Quelle: http://www.wintotal-forum.de/index.php/topic,3746.0.html
Google-Search: http://www.google.ch/search?hl=de&q=batch+cdrom+variable&meta=


----------



## Microhome (28. Februar 2007)

Das Peoblem ist, dass das nicht bei Verknüpfungen möglich ist. Wenn ich als Ziel %cd%\autorun.bat eingebe, sagt Windows: "Der im Feld Ziel angegebene Name %cd%\autorun.bat ist ungültig. blah blah".

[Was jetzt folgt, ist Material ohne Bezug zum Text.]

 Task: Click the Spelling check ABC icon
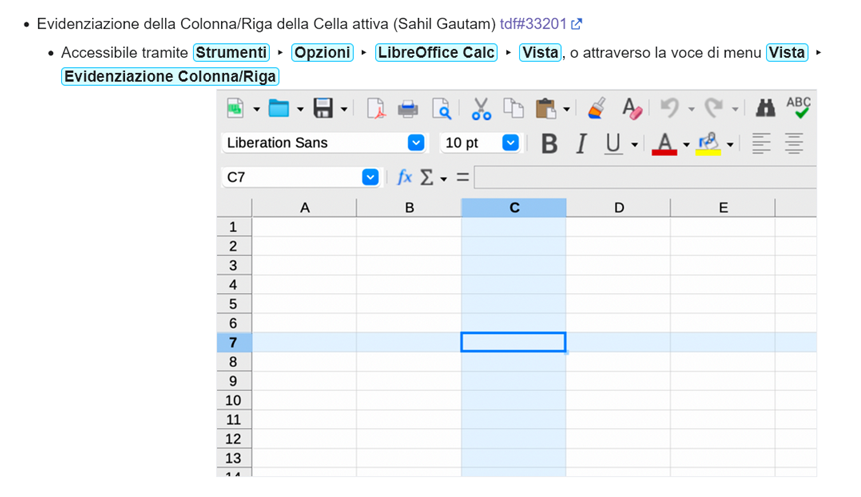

Bin voll am Verzweifeln gerad.. unter Linux machst du dein ./ und gut ist aber hier...


m!cro


----------



## zyclop (28. Februar 2007)

Dann auf umwegen, mach einen Batch der das ausliest, im Batch geht das ja. Dann speicherst du denn Laufwerksbuchstaben in eine Variable und lässt durch diesen Batch eine verknüpfung erstellen, so sollte es Funktionieren. Bin am arbeiten, sonst würde ich es schnell machen, aber ich denke du schaffst das :


----------



## Sinac (28. Februar 2007)

Das mit der extra Batchdatei will er ja nicht, hab ich auch schon vergeschlagen


----------



## zyclop (28. Februar 2007)

Ah ja, sry das ich vergessen habe was ich gelesen hab (muss ich mir sorgen machen wenn das öfters passiert?)...ich würde es so lösen microhome, Batchs sind so schnell das merkt man nicht...und eine andere Lösung kommt mir nicht in den Sinn...


----------



## Microhome (28. Februar 2007)

Hatte vorhin mal angefangen, die Verknüpfung via HexEditor zu editieren. Muss ich mal schauen morgen ob das . Hab als Laufwerk dann %CD% drin stehen.


Schönen abend wünscht
m!crohome


----------



## Raubkopierer (1. März 2007)

Allein die Überlegung ist in my humble opinion recht abwegig... Schreib doch einfach eine ReadMe.txt oder so in der steht was zu öffnen ist


----------